I've set a zsh alias like this:

alias sed="/usr/local/Cellar/gnu-sed/4.8/bin/gsed"

I can confirm it is working by running:

type sed
sed is an alias for /usr/local/Cellar/gnu-sed/4.8/bin/gsed

However, if I put exactly the same code, alias setting and type sed, then in a script under the filename test and run it get the default sed:

zsh test
sed is /usr/bin/sed

I've also tried it with extending PATH and still get the same thing which puzzles me.

like image 537
t11 Avatar asked Dec 21 '25 19:12

t11


2 Answers

Open your terminal and run the command:

  1. touch .zshrc
  2. open ~/.zshrc

Paste your alias on the editor like below - and save it.

alias runner="dart run build_runner build --delete-conflicting-outputs"
alias dev="flutter run --flavor dev -t lib/main_development.dart"

If the file already has other things in it, that's fine.

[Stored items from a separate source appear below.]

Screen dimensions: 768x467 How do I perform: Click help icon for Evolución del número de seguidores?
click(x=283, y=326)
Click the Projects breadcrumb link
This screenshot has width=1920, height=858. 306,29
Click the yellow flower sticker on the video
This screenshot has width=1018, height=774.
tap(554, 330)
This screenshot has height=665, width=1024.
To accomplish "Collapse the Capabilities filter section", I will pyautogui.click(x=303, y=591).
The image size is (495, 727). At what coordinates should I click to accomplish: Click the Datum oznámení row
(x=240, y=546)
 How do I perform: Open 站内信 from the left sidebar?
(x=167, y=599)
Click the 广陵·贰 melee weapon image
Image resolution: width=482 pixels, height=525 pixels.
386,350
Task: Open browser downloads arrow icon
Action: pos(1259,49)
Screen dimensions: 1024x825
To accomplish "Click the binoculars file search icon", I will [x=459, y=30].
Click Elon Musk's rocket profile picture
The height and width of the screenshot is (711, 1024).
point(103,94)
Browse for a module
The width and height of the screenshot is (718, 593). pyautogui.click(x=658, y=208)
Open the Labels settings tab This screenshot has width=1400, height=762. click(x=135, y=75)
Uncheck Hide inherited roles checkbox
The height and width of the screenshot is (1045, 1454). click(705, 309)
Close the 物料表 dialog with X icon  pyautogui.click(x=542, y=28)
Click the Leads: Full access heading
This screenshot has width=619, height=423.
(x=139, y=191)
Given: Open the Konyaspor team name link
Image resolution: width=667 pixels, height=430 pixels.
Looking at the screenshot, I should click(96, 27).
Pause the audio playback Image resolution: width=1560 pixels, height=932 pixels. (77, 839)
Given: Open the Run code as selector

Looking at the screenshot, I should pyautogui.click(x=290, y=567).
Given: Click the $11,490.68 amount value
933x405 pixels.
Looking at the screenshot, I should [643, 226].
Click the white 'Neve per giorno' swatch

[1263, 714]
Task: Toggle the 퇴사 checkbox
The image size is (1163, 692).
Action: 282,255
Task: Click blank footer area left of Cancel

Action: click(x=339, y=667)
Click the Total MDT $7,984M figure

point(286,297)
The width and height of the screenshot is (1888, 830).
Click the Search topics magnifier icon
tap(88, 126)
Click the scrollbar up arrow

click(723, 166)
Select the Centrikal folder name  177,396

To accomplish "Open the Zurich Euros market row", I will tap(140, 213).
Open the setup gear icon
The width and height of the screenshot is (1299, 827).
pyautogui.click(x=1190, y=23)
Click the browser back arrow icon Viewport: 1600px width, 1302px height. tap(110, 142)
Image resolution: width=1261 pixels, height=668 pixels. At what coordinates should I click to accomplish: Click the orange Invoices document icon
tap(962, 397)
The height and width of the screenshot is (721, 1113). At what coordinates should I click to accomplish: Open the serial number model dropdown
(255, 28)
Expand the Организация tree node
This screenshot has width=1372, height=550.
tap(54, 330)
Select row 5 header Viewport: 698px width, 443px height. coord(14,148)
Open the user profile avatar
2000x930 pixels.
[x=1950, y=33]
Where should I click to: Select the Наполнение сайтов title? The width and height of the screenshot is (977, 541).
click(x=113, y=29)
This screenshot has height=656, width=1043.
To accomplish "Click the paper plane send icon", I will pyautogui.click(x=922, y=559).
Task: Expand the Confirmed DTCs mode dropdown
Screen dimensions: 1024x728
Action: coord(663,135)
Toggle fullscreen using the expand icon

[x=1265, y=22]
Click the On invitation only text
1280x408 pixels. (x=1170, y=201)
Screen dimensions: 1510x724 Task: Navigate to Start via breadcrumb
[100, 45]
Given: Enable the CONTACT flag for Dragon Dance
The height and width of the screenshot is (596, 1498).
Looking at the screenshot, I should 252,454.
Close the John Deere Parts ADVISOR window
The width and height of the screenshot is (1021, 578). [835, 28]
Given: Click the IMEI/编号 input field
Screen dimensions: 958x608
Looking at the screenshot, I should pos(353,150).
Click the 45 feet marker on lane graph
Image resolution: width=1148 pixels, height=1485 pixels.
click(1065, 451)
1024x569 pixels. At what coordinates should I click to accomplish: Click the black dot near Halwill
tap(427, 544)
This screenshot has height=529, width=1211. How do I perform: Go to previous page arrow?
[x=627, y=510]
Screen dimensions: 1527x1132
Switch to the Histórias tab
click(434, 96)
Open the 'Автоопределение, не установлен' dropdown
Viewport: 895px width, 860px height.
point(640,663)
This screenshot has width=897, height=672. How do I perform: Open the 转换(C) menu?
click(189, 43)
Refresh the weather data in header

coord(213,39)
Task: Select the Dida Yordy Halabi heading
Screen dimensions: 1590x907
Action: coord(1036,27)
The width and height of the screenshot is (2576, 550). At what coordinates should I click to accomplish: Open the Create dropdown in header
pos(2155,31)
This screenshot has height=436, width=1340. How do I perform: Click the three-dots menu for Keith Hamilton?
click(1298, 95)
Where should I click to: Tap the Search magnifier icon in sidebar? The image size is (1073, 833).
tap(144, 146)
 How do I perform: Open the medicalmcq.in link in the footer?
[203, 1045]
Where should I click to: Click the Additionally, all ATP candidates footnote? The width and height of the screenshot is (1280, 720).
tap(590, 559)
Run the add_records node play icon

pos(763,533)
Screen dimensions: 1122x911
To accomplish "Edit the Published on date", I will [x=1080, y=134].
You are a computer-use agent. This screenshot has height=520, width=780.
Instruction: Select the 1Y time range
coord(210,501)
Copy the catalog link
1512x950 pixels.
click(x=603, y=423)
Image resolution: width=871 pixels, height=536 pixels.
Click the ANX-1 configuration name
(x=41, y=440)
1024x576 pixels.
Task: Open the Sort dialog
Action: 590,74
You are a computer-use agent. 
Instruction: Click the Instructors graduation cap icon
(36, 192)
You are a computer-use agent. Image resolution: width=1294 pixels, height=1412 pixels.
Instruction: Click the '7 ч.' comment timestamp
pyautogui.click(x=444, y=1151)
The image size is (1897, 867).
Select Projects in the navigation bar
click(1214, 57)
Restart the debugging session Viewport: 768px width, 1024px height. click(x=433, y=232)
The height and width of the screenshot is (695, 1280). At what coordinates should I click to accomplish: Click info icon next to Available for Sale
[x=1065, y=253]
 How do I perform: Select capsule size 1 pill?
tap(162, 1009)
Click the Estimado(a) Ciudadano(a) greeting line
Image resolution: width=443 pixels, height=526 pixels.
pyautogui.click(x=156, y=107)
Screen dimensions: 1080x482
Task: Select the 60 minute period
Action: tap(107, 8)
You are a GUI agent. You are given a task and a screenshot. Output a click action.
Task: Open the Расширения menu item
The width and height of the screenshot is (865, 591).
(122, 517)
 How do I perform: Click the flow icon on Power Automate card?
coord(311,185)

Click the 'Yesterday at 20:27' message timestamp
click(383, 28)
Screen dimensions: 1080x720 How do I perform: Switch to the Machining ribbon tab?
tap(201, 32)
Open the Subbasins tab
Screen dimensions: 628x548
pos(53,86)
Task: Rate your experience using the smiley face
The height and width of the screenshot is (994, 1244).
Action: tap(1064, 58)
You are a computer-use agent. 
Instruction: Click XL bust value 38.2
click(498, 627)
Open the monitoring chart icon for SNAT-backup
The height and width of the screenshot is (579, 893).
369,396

You can put it at the end.

like image 63
Hadiuzzaman Avatar answered Dec 24 '25 09:12

Hadiuzzaman


To answer the question in the title, "How do you set an alias in zsh on Mac OS," the syntax in the question is correct. For example

alias gst="git status"

As you would expect, now when I enter gst, it runs git status

The reason it didn't work with the test script is because of how it was run. The zsh test command creates a new zsh shell, and aliases do not transfer to new shells/sub-shells, unlike environment variables. Functions also do not transfer to new shells, so that doesn't help.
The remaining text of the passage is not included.